- Exhibition: Leaving Europe: a new life in America
- Life in America
Introduction
The life of immigrants in America varied greatly, depending on when they arrived, where they settled, and the individual immigrant’s ethnicity, skills, and wealth. Most immigrants were poor and held the lowest jobs in society. Because America, unlike Europe, was periodically short of labour, they provided much-needed workers in the expanding areas of agriculture, industry and transportation. After the introduction of steamships in the mid-1800s shortened travel time from America to Europe, some immigrants returned to their homelands when the season changed or the work dried up, notably those who worked outdoors in agriculture, construction, or mining.
The American government did not provide any assistance to newcomers, so immigrant communities formed mutual aid societies to help their compatriots in times of need and to bury the dead. Immigrants tended to band together around religious organisations - churches, synagogues, and parochial schools - and formed labour unions, and political and social organisations. Immigrants who lived in rural areas were more isolated and often formed separate communities which often meant they assimilated less rapidly than city dwellers, who had to adapt to the American language and customs in order to survive.
On the Farm
Many newcomers in the early19th century earned a living by farming, as they had in Europe. Because land in America was inexpensive or free, they were usually able to own their own farms. Farmers settled in the Mid-Atlantic States and on the prairies of the Midwest, following shortly after the native pioneers who had cleared the land. Farming in America, however, was different from farming in Europe in terms of the weather, wild animals, and size. Some immigrants had to adjust to snow and treeless prairies; certain dangerous animals were unfamiliar, as were plant-eating pests such as deer, raccoons, and squirrels; and the larger size of farms in America meant farmers were more isolated.
In the City
Many immigrants, especially those who came to America in the latter half of the 19th century, remained in the port cities in which they arrived because they could not afford to travel further or to buy land, or because they could find work and associate with fellow-compatriots, often living in the same areas, blocks or streets as them. In New York City, poor immigrants often clustered together in multi-storey apartment buildings called ‘tenements’. It was common for two multi-generational families - as many as 20 people - to live together in one apartment. Several apartments would share a single bathroom, and the apartments were dark, unventilated, and often unheated. Rubbish, which was thrown into the airshafts, smelled and attracted rats and roaches. To escape from the overcrowded and unpleasant tenements, newcomers would gather outside, sitting on the tenement steps, also called ‘stoops’, to socialise. They talked, or played cards or stickball. In other cities, such as Chicago, Illinois, immigrants were more likely to live in rundown one- or two-storey houses.
Work
Immigrants who didn’t farm worked for wages in mines and mills where they were paid more than they would be in comparable positions in their homelands.

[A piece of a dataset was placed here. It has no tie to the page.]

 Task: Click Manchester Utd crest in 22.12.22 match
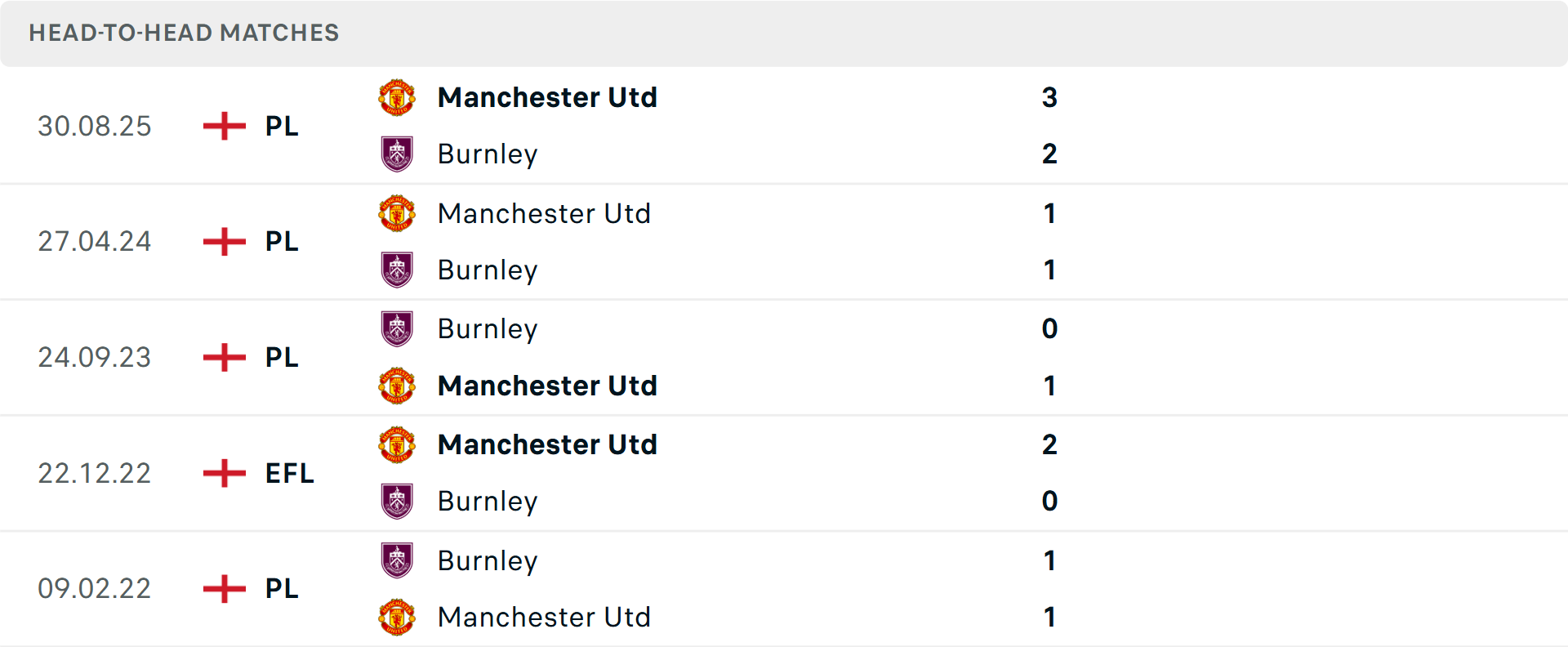397,445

Unskilled immigrants also found employment extending the growing transportation systems of canals and later railways, paving streets, digging sewers, and building residential, commercial, or public buildings. Women served as domestics or washerwomen, and some immigrant women worked at home sewing clothing or assembling artificial flowers, for example, so they wouldn’t have to leave their children alone. Skilled immigrants worked as craftsmen. By the 1880s, as a result of industrialisation, most immigrants worked in cities, manufacturing clothing or operating small businesses such as barbershops, restaurants, and shoeshine parlours. To help make ends meet, children also worked - shining shoes, selling newspapers, or working in factories. Working conditions were severe, with long hours, low wages, and often unclean or unsafe work environments.
Communal Life
When they first arrived, immigrants sought out relatives or others with a similar background. They joined fraternal organisations or mutual aid societies to help them make their way in a strange, new country. The New York Hibernian Society, for example, founded by Irish Americans in 1836, is the oldest Catholic fraternal organisation in the United States. Eastern European Jewish immigrants formed groups called ‘landsmanshaftn’ whose members came from the same European town. Most landsmanshaftn were typical mutual aid societies which were formed to assist the living in times of need and to bury the dead; however, some focussed on religious, political, or ideological activities.
Suspicious of American public schools that were thought to want to Americanise their children, immigrant communities founded schools to teach children the language and culture of their parents. Because of rampant anti-Catholic sentiment in the late 19th and early 20th centuries, Catholics from various countries established schools that taught religion as well as language and culture. German Lutherans also started schools to educate their children and ensure the preservation of their language, culture, and religion.